The most telling difference between these two cards lies in their raw computational muscle. The RTX 5070 Ti X3 nearly doubles the RTX 5060 Ti Twin X2 in almost every throughput metric: 43.94 TFLOPS of floating-point performance versus 23.7 TFLOPS, 8960 shading units versus 4608, and 280 TMUs versus 144. In practice, this means the 5070 Ti can process geometry, lighting, and shader workloads at roughly twice the theoretical rate — a gap that translates directly into higher sustained frame rates at demanding resolutions and quality settings.
Interestingly, the 5060 Ti holds a slight edge in raw clock speed, running a base of 2407 MHz and boosting to 2572 MHz, compared to the 5070 Ti's 2295 / 2452 MHz. However, clock speed alone is a poor proxy for real-world throughput when one card has so many more execution units. The 5070 Ti's massive advantage in ROPs (96 vs. 48) is equally significant — more render output units means faster pixel write-back, which directly benefits high-resolution rendering and anti-aliasing workloads. Both cards match on GPU memory speed at 1750 MHz and both support Double Precision Floating Point, making them equally capable for compute tasks that require DPFP.

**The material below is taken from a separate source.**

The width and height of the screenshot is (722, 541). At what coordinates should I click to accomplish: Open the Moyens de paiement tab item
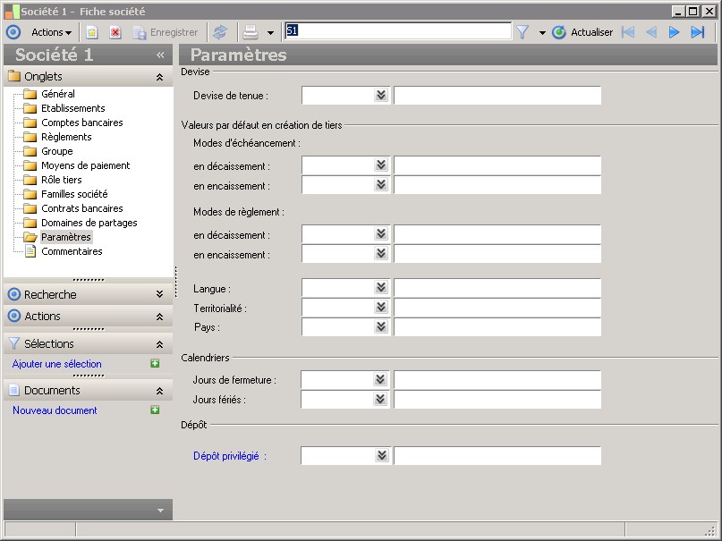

The RTX 5070 Ti X3 holds a commanding and unambiguous performance advantage in this group. Its superior shading units, TMUs, ROPs, pixel rate (235.4 vs. 123.5 GPixel/s), and texture rate (686.6 vs. 370.4 GTexels/s) all point to a card designed for a fundamentally higher performance tier. The 5060 Ti's marginally higher clocks are a minor footnote against that scale of architectural difference.